Entries taken from a collection
━━━━━━━━━━━━━━━━━━━━

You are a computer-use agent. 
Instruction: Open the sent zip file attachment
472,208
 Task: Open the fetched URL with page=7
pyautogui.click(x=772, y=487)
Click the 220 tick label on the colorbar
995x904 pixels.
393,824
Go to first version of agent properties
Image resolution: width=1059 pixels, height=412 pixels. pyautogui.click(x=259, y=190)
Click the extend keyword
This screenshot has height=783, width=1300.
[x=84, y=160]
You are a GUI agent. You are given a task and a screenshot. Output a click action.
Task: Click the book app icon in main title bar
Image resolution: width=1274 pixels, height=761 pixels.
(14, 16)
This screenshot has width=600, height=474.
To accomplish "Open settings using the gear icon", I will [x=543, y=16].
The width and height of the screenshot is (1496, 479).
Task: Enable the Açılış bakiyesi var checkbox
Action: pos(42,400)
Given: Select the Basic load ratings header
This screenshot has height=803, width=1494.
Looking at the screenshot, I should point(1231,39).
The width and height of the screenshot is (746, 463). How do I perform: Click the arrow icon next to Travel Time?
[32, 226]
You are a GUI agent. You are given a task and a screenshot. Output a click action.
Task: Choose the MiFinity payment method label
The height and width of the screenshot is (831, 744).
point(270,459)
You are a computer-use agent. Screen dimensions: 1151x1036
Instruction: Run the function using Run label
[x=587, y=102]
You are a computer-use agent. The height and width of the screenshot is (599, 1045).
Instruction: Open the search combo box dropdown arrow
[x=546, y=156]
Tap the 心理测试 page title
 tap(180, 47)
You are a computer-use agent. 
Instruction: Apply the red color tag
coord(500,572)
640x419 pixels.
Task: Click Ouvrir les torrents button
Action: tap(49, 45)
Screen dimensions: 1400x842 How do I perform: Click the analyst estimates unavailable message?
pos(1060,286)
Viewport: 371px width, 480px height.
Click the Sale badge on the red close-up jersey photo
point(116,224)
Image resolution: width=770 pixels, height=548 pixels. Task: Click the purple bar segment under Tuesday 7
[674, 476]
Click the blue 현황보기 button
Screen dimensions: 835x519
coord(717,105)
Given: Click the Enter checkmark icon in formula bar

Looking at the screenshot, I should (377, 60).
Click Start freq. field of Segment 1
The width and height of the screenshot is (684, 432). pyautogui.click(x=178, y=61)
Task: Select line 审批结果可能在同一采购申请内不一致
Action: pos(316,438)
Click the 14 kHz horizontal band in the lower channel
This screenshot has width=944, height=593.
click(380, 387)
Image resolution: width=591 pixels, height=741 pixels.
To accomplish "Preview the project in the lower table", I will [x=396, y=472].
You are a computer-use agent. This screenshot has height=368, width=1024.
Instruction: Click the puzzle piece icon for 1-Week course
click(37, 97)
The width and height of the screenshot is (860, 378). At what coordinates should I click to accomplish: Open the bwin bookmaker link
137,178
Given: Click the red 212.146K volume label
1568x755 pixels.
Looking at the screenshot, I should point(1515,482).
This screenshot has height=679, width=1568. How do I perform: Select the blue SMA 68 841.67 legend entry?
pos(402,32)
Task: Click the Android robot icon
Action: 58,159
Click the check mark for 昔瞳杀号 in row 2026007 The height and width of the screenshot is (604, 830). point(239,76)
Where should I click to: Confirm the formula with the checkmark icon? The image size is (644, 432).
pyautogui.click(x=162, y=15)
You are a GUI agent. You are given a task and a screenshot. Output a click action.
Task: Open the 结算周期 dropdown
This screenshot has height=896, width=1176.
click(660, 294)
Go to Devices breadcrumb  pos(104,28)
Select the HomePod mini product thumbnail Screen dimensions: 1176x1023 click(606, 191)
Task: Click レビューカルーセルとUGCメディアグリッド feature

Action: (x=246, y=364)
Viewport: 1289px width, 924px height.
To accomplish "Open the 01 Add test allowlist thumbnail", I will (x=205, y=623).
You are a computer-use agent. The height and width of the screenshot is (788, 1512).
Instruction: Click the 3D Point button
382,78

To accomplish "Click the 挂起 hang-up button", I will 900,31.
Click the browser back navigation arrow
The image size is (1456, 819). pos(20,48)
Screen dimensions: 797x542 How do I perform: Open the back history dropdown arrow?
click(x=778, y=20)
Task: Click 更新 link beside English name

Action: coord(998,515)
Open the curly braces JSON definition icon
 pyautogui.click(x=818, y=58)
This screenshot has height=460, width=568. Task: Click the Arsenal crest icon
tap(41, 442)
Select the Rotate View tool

━━━━━━━━━━━━━━━━━━━━

▸ **What is required**: Give the number of lines in the records that hold the word "Viewport", with no other words.

▸ **Worked solution**: 2